*Try it*
Every entry is to be restated exactly; pictures are not part of the copy.

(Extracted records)
■ ■ ■ ■ ■

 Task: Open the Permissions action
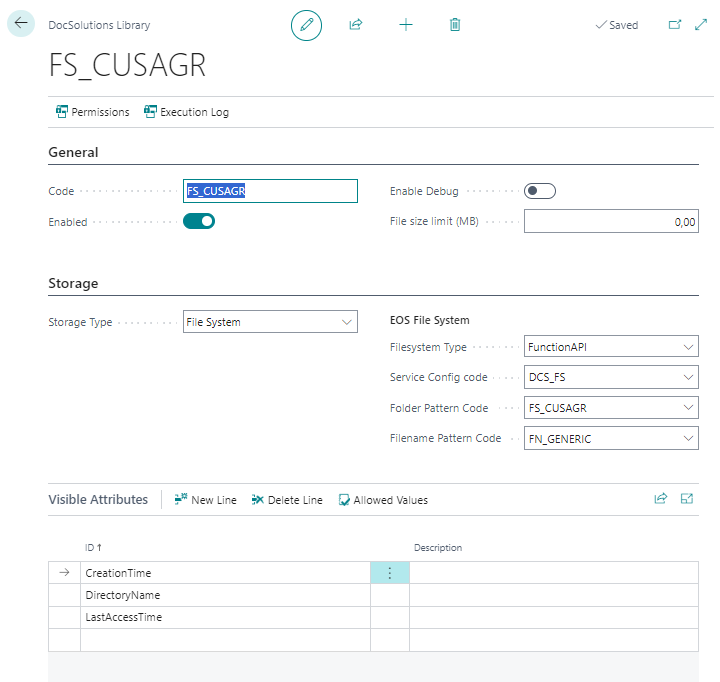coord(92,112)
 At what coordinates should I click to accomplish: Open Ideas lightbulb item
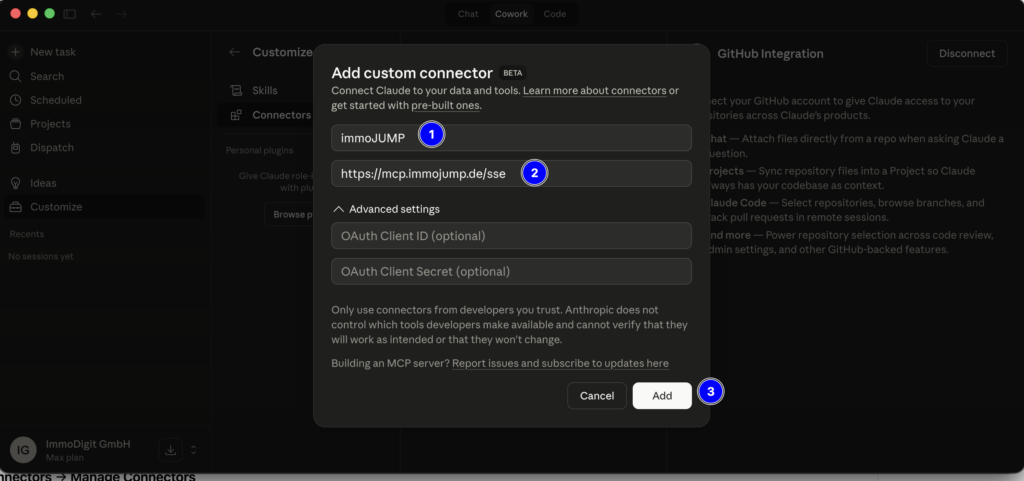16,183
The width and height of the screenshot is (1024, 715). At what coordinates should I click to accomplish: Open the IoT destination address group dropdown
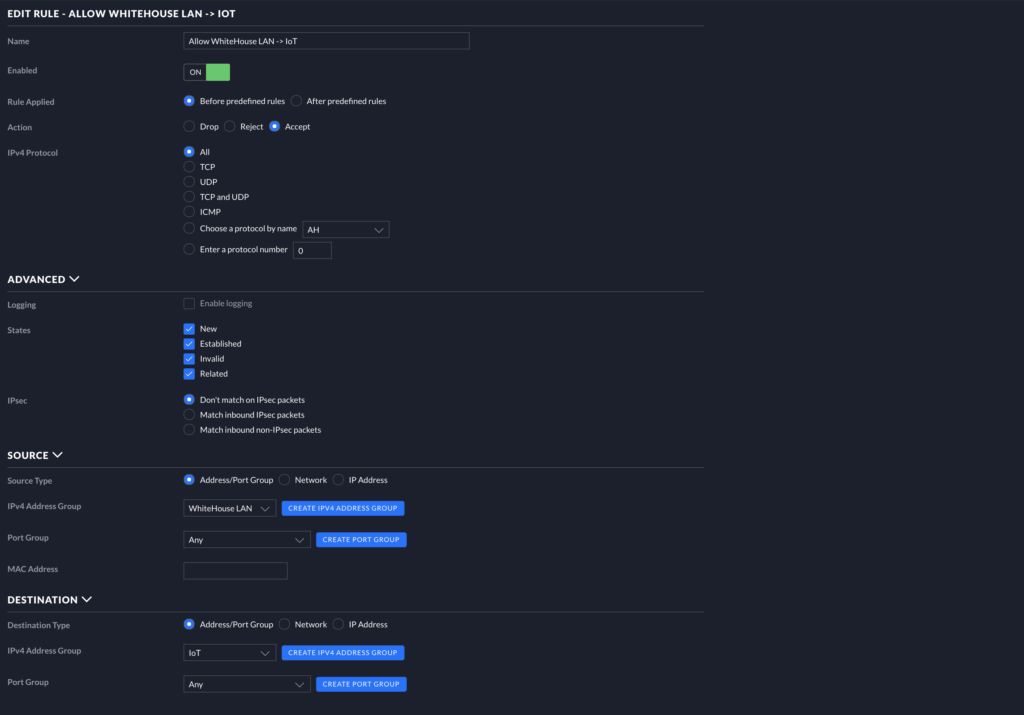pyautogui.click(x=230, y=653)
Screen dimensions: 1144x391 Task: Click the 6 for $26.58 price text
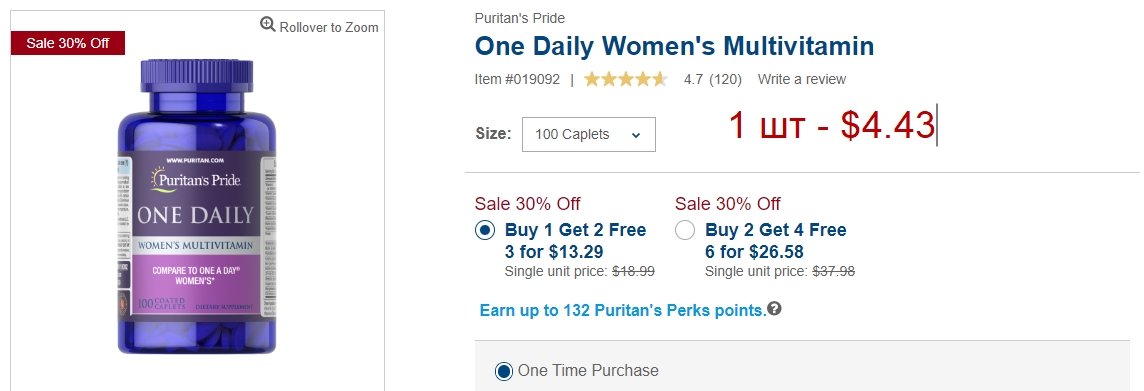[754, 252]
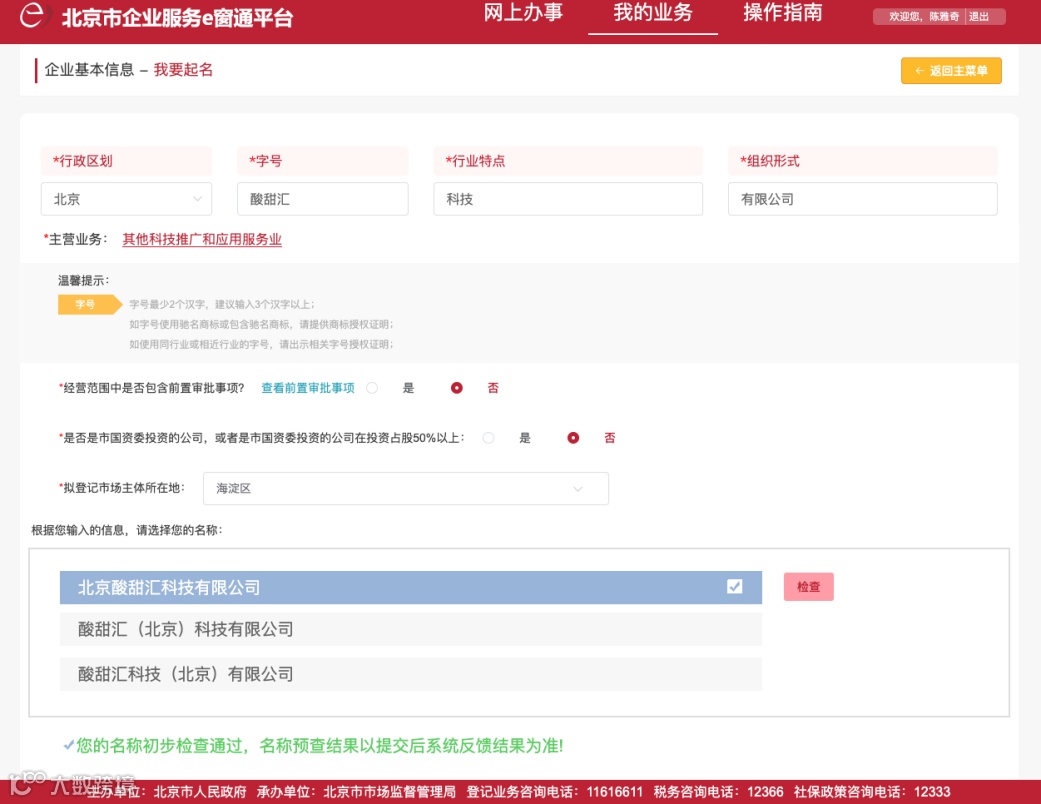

■ ■ ■ ■ ■

*Result below*
 Task: Open the Permissions action
coord(92,112)
 At what coordinates should I click to accomplish: Open Ideas lightbulb item
16,183
The width and height of the screenshot is (1024, 715). At what coordinates should I click to accomplish: Open the IoT destination address group dropdown
pyautogui.click(x=230, y=653)
Screen dimensions: 1144x391 Task: Click the 6 for $26.58 price text
[754, 252]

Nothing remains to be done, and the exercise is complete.